EXERCISE GOAL: For this exercise, print all of the entries exactly as given.

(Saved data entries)
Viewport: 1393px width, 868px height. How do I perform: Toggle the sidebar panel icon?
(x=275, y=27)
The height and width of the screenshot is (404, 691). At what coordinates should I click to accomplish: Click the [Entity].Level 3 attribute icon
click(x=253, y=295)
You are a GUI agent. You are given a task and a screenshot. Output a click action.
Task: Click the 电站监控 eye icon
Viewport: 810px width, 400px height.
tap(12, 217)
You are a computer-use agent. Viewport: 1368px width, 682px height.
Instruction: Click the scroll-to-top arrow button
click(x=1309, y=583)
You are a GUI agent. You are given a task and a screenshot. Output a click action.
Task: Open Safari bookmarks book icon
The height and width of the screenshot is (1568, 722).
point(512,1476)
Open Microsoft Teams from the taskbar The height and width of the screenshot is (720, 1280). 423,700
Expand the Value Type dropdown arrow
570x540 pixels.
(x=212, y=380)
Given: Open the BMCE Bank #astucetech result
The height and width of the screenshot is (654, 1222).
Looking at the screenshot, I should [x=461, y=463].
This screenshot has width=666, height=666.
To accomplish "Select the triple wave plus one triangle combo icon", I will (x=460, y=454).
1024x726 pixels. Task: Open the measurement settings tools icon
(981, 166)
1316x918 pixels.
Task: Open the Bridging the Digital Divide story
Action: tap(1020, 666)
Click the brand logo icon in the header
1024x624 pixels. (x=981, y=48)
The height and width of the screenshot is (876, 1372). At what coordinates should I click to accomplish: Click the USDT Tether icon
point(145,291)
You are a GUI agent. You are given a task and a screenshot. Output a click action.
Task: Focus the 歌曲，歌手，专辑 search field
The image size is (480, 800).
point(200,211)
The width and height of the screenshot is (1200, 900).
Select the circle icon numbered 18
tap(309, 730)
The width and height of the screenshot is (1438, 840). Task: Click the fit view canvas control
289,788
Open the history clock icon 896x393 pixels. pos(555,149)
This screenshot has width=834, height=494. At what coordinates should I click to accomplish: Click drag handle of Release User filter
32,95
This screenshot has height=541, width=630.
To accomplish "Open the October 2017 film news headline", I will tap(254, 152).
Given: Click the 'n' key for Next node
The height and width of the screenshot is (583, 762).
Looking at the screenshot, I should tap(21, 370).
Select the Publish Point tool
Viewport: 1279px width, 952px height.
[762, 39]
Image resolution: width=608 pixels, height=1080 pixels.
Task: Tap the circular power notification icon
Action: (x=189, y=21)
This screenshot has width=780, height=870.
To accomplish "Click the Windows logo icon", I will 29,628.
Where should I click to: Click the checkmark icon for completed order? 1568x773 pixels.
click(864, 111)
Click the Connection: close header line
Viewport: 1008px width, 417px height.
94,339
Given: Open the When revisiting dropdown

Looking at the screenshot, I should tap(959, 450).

WRITTEN SOLUTION:
Viewport: 1393px width, 868px height. How do I perform: Toggle the sidebar panel icon?
(x=275, y=27)
The height and width of the screenshot is (404, 691). At what coordinates should I click to accomplish: Click the [Entity].Level 3 attribute icon
click(x=253, y=295)
You are a GUI agent. You are given a task and a screenshot. Output a click action.
Task: Click the 电站监控 eye icon
Viewport: 810px width, 400px height.
tap(12, 217)
You are a computer-use agent. Viewport: 1368px width, 682px height.
Instruction: Click the scroll-to-top arrow button
click(x=1309, y=583)
You are a GUI agent. You are given a task and a screenshot. Output a click action.
Task: Open Safari bookmarks book icon
The height and width of the screenshot is (1568, 722).
point(512,1476)
Open Microsoft Teams from the taskbar The height and width of the screenshot is (720, 1280). 423,700
Expand the Value Type dropdown arrow
570x540 pixels.
(x=212, y=380)
Given: Open the BMCE Bank #astucetech result
The height and width of the screenshot is (654, 1222).
Looking at the screenshot, I should [x=461, y=463].
This screenshot has width=666, height=666.
To accomplish "Select the triple wave plus one triangle combo icon", I will (x=460, y=454).
1024x726 pixels. Task: Open the measurement settings tools icon
(981, 166)
1316x918 pixels.
Task: Open the Bridging the Digital Divide story
Action: tap(1020, 666)
Click the brand logo icon in the header
1024x624 pixels. (x=981, y=48)
The height and width of the screenshot is (876, 1372). At what coordinates should I click to accomplish: Click the USDT Tether icon
point(145,291)
You are a GUI agent. You are given a task and a screenshot. Output a click action.
Task: Focus the 歌曲，歌手，专辑 search field
The image size is (480, 800).
point(200,211)
The width and height of the screenshot is (1200, 900).
Select the circle icon numbered 18
tap(309, 730)
The width and height of the screenshot is (1438, 840). Task: Click the fit view canvas control
289,788
Open the history clock icon 896x393 pixels. pos(555,149)
This screenshot has width=834, height=494. At what coordinates should I click to accomplish: Click drag handle of Release User filter
32,95
This screenshot has height=541, width=630.
To accomplish "Open the October 2017 film news headline", I will tap(254, 152).
Given: Click the 'n' key for Next node
The height and width of the screenshot is (583, 762).
Looking at the screenshot, I should tap(21, 370).
Select the Publish Point tool
Viewport: 1279px width, 952px height.
[762, 39]
Image resolution: width=608 pixels, height=1080 pixels.
Task: Tap the circular power notification icon
Action: (x=189, y=21)
This screenshot has width=780, height=870.
To accomplish "Click the Windows logo icon", I will 29,628.
Where should I click to: Click the checkmark icon for completed order? 1568x773 pixels.
click(864, 111)
Click the Connection: close header line
Viewport: 1008px width, 417px height.
94,339
Given: Open the When revisiting dropdown

Looking at the screenshot, I should tap(959, 450).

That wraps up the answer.